Taq-e Bostan Stone Arches
Taq-e Bostan may be translated to mean ‘Arch of the Garden’, whilst its alternative name, Taq va san, can be translated to mean ‘Arch Made of Stone’. The site of Taq-e Bostan consists of several elements, including a small cave and a larger one (known as an iwan), which are decorated with reliefs. There is also a small man-made lake, as well as an ancient garden, or ‘paradise’, which were likely to have been created during the preceding Parthian period.
Taq-e Bostan - High relief: investiture scene; from left to right: Anahita, Piruz I, Ahura Mazda ( CC BY-SA 3.0 )

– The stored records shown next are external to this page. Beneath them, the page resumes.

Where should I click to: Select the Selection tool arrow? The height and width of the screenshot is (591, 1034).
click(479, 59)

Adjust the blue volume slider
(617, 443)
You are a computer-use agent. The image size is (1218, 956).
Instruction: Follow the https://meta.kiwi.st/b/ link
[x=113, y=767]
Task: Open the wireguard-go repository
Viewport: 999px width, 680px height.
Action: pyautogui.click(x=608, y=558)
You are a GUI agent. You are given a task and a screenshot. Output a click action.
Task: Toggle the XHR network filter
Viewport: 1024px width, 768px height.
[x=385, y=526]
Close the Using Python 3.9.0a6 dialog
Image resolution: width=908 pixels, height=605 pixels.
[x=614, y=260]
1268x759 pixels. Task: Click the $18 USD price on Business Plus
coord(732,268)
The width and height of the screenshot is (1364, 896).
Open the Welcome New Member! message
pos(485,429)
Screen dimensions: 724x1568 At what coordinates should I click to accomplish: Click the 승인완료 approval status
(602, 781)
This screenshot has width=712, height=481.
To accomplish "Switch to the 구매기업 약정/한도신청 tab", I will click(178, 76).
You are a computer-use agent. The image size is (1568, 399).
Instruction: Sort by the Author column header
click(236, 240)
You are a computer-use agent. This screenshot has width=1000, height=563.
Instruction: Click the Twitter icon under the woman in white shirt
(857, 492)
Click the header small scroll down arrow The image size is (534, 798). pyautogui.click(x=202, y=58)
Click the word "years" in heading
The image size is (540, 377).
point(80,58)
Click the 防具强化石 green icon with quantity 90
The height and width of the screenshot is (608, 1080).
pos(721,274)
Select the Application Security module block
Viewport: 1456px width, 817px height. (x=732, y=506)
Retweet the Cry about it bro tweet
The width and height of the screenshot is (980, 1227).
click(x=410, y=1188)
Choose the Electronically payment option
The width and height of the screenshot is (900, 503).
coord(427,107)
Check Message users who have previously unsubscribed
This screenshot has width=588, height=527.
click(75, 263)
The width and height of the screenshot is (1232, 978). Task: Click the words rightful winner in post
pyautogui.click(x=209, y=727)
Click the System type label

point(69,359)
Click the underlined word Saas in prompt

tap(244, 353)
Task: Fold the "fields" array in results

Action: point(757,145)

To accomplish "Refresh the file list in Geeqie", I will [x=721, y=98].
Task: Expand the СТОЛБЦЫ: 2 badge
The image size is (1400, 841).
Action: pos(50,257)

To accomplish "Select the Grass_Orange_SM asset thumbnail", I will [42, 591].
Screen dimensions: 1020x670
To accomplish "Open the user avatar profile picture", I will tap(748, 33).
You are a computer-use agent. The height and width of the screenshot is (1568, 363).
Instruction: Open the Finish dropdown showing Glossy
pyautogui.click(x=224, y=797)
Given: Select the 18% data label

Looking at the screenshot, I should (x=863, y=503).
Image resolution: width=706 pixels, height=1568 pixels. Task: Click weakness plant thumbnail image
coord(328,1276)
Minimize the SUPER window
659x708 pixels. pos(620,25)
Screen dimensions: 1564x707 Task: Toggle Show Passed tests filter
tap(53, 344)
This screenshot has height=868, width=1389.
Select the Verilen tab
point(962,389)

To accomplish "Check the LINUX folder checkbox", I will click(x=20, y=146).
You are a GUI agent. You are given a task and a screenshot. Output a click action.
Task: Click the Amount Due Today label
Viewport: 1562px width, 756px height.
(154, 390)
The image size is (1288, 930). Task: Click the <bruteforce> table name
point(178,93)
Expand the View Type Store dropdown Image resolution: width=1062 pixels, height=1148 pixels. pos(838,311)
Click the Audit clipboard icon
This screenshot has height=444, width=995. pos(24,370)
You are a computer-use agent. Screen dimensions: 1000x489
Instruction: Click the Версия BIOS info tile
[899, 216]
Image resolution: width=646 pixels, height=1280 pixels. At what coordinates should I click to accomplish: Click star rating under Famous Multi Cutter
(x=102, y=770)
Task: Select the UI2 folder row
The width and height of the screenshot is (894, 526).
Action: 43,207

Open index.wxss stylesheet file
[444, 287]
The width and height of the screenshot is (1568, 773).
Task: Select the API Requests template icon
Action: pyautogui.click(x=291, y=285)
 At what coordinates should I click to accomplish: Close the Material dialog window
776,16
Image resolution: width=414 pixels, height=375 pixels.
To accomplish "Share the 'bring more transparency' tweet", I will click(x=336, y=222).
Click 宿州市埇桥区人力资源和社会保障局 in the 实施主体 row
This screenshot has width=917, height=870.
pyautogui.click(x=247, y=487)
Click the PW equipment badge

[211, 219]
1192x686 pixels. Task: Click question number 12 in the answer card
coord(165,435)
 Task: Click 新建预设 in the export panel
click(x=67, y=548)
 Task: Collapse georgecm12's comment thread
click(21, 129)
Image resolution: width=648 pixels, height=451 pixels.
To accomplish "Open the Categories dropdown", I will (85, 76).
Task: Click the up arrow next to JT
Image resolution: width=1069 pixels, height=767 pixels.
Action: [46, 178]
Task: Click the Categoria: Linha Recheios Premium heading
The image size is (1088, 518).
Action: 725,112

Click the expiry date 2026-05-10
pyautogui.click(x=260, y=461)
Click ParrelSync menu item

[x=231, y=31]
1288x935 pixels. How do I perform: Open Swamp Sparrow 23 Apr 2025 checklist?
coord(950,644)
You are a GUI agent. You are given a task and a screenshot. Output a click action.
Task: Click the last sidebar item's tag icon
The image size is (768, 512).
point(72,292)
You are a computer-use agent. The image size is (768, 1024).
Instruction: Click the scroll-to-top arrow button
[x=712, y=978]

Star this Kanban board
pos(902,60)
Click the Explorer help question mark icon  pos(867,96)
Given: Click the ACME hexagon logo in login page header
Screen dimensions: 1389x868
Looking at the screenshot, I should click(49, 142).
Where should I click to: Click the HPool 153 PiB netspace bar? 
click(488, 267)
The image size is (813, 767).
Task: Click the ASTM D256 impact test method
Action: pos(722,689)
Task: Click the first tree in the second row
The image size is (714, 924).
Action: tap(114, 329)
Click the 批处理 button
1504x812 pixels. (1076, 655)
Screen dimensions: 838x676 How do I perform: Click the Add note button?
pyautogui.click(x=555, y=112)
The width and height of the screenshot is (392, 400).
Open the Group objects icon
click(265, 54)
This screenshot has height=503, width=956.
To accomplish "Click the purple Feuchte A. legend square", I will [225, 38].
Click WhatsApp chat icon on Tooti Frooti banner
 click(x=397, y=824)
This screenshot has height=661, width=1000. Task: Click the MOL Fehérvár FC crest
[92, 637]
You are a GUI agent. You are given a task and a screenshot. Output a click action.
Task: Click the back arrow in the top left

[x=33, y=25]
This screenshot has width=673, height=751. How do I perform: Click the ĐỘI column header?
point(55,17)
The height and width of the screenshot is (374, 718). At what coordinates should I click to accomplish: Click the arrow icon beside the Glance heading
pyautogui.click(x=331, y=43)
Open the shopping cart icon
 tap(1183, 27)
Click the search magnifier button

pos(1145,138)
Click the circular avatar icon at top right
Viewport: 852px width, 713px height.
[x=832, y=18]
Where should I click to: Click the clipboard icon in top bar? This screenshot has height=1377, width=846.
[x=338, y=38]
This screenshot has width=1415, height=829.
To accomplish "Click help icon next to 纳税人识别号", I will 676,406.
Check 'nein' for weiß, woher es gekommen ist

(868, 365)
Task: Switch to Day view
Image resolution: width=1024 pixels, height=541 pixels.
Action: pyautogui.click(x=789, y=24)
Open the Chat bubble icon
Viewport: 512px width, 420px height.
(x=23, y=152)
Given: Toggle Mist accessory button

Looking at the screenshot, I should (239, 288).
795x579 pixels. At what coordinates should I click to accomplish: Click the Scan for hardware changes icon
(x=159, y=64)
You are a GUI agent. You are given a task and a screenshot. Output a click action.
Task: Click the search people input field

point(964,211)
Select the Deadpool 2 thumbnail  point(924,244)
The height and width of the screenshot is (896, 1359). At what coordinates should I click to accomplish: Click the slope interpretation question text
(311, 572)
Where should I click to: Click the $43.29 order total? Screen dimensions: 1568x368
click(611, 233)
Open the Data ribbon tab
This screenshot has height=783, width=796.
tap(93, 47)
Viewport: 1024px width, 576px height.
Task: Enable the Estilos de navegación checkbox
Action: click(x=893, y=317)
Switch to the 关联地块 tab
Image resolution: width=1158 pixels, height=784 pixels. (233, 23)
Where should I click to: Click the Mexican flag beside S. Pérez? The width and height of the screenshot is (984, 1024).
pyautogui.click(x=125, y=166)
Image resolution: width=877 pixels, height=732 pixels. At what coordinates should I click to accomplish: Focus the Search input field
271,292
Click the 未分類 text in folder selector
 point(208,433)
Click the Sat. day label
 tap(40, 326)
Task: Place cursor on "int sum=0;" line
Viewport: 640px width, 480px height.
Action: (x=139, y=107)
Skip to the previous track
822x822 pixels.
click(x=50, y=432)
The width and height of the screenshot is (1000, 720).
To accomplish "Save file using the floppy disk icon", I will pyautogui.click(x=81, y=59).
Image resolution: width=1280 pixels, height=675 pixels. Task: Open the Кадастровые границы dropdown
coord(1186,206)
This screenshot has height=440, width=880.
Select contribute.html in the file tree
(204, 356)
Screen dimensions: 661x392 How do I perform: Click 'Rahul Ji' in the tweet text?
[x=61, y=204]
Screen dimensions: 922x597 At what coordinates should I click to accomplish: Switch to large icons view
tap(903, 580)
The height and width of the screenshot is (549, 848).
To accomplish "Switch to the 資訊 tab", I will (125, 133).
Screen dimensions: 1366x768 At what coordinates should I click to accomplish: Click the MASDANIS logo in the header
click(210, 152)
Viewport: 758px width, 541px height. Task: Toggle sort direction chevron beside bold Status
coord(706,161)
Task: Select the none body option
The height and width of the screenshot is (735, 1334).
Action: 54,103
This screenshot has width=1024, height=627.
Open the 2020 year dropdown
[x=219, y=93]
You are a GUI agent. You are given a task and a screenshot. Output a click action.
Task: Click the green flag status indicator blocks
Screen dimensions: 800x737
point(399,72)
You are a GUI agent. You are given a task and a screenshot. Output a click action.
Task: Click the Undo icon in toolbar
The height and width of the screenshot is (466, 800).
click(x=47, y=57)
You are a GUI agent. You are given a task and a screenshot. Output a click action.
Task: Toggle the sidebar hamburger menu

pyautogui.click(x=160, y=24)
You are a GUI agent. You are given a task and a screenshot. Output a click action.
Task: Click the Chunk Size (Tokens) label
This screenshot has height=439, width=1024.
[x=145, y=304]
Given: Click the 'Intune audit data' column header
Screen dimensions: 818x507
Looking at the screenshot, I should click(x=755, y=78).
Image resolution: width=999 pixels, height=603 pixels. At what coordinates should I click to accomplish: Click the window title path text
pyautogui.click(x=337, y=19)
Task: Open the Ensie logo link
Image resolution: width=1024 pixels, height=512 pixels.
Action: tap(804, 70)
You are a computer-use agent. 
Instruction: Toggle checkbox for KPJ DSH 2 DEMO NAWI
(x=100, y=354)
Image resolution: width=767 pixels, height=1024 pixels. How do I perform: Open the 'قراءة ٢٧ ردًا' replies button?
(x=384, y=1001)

Sassanian Investiture Reliefs
A number of the rock reliefs depict the investiture ceremony of Sassanian kings. The oldest relief, for instance, is a representation of the investiture of Shapur II, who reigned from 309 to 379 AD, his entire life of 70 years and the longest reigning monarch of the Sassanian Persian Empire. In the relief, the king is shown to be receiving a cydaris ring and a diadem (symbols of kingship and authority) from Ahuramazda, the supreme god. In addition, Shapur II is standing on top of a defeated enemy, a bearded man who has been identified with a Roman emperor, Julian the Apostate. The latter had led a military campaign against the Sassanians, but was defeated, wounded in combat, and died as a result of this injury. Julian’s successor, Jovian, succeeded in negotiating a peace treaty with the Sassanians by surrendering the Roman possessions to the east of the Tigris, thus bringing the war to an end. In the relief, Mithras, the god of treaties, is also represented, and is shown holding a barsom, a sacred bundle of twigs used for religious rituals.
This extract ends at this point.